Libérée du couvent, elle ne lui tint pas rancune : elle en garda pour toujours, sinon la dévotion même, qu’elle n’eut sans doute jamais, du moins le goût des relations dévotes, une tendresse médiocre pour les « intrigues de moinerie, » mais le sens de la diplomatie ecclésiastique. Elle n’oubliera pas non plus ce qu’elle avait senti et vu autour d’elle durant tant d’années. Certaines préoccupations, certaines images lui resteront : ces promenades dans le parc, où la religieuse solitaire rencontre le visiteur amoureux, ces entrevues du parloir claustral, où l’on échange des paroles décisives ; ces prises de voile, parfois si douloureuses pour l’amant éconduit, toutes ces scènes monastiques ont passé de ses souvenirs dans ses romans pour y laisser leur pittoresque un peu triste et leur mystère.

Il ne pouvait plus y avoir place à la maison familiale pour la religieuse émancipée ; on peut même supposer qu’elle ne le désirait point.
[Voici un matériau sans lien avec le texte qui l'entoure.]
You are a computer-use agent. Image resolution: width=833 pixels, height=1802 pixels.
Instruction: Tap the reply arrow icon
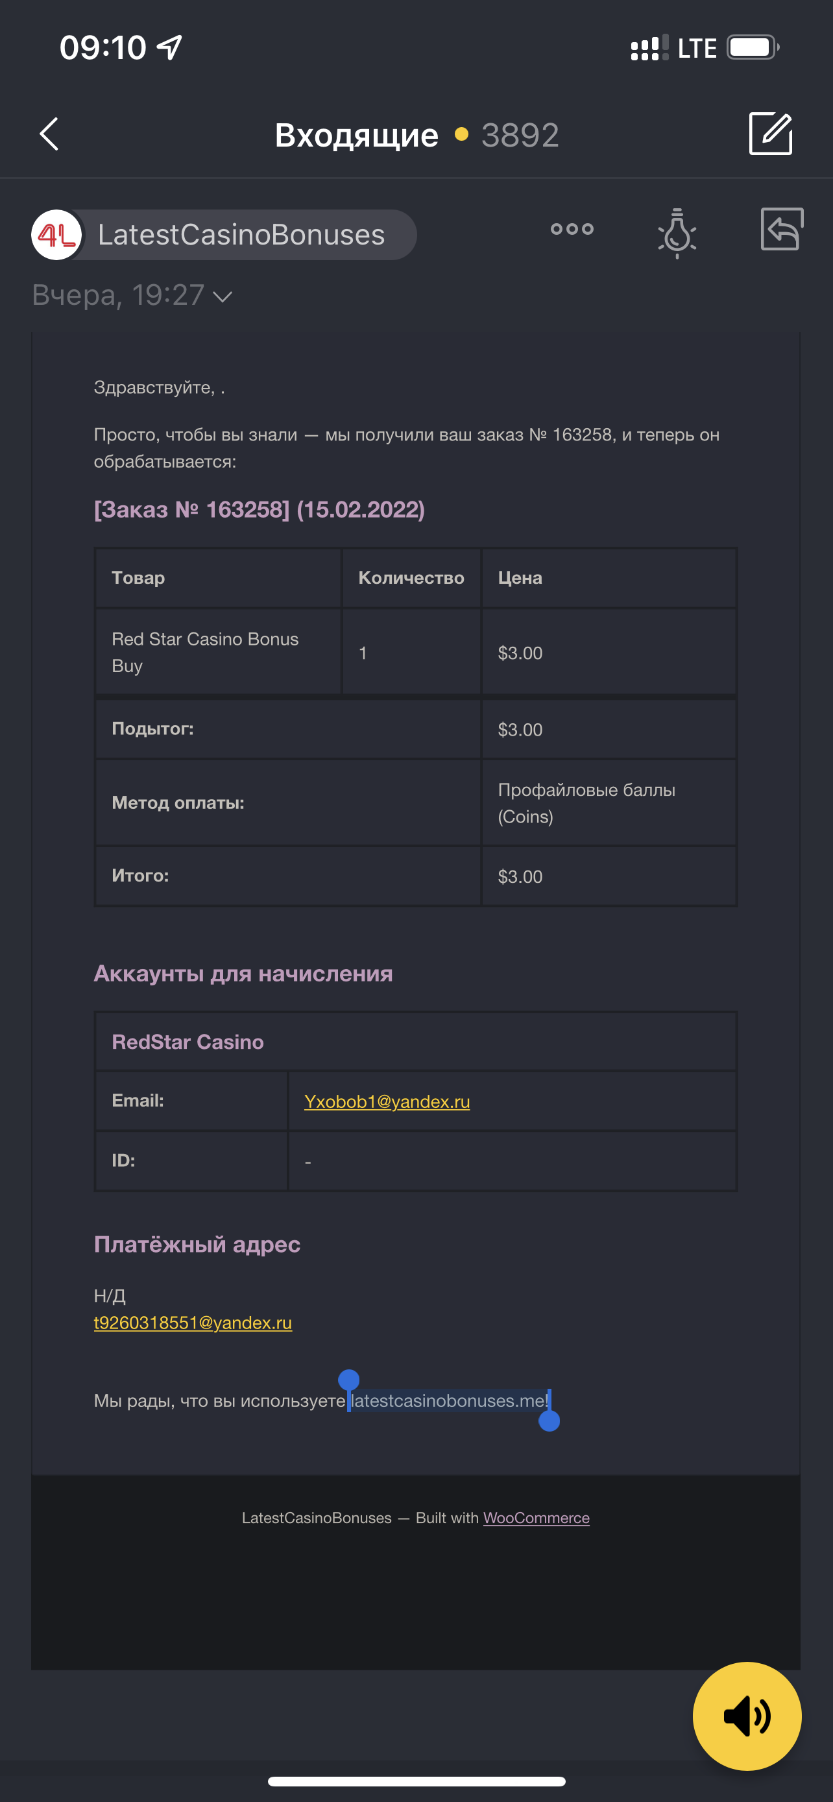(781, 229)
Son père était mort depuis 1705, et sa mère, très honnête femme, révoltée par la conduite de sa fille, devait bientôt en mourir de douleur. Elle vint donc à Paris, ordinaire et sûr refuge de tous les défroqués et « évadés. » C’était, semble-t-il, aux environs de 1710. Elle y trouva sa sœur Mme de Ferriol, qui lui fut indulgente, et surtout son frère l’abbé, de trois ans plus âgé qu’elle, ancien conclaviste du cardinal Le Camus, abbé de Vézelay, grand vicaire de Sens, qui venait à Paris intriguer pour de plus hautes charges et de plus opulens bénéfices. D’instinct, le frère et la sœur allèrent l’un vers l’autre. Désormais ils auront partie liée ; ils s’installent ensemble, et vont se pousser cyniquement l’un l’autre par « un système suivi « d’adulations réciproques qu’ils « porteront jusqu’au dégoût. »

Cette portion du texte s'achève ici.